Exercise aim: Please reproduce the entire listing, character for character.

***** Data records *****

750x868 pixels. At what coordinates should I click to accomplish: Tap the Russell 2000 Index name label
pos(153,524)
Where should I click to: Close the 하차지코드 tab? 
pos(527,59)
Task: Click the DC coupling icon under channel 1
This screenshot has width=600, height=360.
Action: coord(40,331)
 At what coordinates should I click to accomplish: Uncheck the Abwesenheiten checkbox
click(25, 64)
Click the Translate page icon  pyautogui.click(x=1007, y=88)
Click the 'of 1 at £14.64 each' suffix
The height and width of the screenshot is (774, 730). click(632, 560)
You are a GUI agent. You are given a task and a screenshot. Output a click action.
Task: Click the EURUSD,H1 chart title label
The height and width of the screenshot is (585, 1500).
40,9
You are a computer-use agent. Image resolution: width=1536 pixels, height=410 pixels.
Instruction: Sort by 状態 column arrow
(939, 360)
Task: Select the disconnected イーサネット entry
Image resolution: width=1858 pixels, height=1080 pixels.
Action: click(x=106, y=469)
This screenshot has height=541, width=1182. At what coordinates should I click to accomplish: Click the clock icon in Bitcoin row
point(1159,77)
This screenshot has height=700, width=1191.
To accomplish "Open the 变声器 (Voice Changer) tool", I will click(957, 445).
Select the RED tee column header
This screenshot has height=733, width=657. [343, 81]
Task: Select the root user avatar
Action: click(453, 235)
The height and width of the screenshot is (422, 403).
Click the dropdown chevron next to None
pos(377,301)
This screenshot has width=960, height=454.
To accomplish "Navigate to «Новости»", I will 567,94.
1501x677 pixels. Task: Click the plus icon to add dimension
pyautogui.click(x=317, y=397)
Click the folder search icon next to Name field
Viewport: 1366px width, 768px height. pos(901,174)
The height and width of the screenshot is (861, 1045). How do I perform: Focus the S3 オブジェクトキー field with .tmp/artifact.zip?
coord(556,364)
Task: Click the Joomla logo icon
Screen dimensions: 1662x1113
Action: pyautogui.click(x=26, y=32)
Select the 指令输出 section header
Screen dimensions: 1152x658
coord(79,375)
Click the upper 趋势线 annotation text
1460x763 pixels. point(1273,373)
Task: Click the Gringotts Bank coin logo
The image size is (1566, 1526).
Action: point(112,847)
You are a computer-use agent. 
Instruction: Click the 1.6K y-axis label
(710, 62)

*****

Your solution:
750x868 pixels. At what coordinates should I click to accomplish: Tap the Russell 2000 Index name label
pos(153,524)
Where should I click to: Close the 하차지코드 tab? 
pos(527,59)
Task: Click the DC coupling icon under channel 1
This screenshot has width=600, height=360.
Action: coord(40,331)
 At what coordinates should I click to accomplish: Uncheck the Abwesenheiten checkbox
click(25, 64)
Click the Translate page icon  pyautogui.click(x=1007, y=88)
Click the 'of 1 at £14.64 each' suffix
The height and width of the screenshot is (774, 730). click(632, 560)
You are a GUI agent. You are given a task and a screenshot. Output a click action.
Task: Click the EURUSD,H1 chart title label
The height and width of the screenshot is (585, 1500).
40,9
You are a computer-use agent. Image resolution: width=1536 pixels, height=410 pixels.
Instruction: Sort by 状態 column arrow
(939, 360)
Task: Select the disconnected イーサネット entry
Image resolution: width=1858 pixels, height=1080 pixels.
Action: click(x=106, y=469)
This screenshot has height=541, width=1182. At what coordinates should I click to accomplish: Click the clock icon in Bitcoin row
point(1159,77)
This screenshot has height=700, width=1191.
To accomplish "Open the 变声器 (Voice Changer) tool", I will click(957, 445).
Select the RED tee column header
This screenshot has height=733, width=657. [343, 81]
Task: Select the root user avatar
Action: click(453, 235)
The height and width of the screenshot is (422, 403).
Click the dropdown chevron next to None
pos(377,301)
This screenshot has width=960, height=454.
To accomplish "Navigate to «Новости»", I will 567,94.
1501x677 pixels. Task: Click the plus icon to add dimension
pyautogui.click(x=317, y=397)
Click the folder search icon next to Name field
Viewport: 1366px width, 768px height. pos(901,174)
The height and width of the screenshot is (861, 1045). How do I perform: Focus the S3 オブジェクトキー field with .tmp/artifact.zip?
coord(556,364)
Task: Click the Joomla logo icon
Screen dimensions: 1662x1113
Action: pyautogui.click(x=26, y=32)
Select the 指令输出 section header
Screen dimensions: 1152x658
coord(79,375)
Click the upper 趋势线 annotation text
1460x763 pixels. point(1273,373)
Task: Click the Gringotts Bank coin logo
The image size is (1566, 1526).
Action: point(112,847)
You are a computer-use agent. 
Instruction: Click the 1.6K y-axis label
(710, 62)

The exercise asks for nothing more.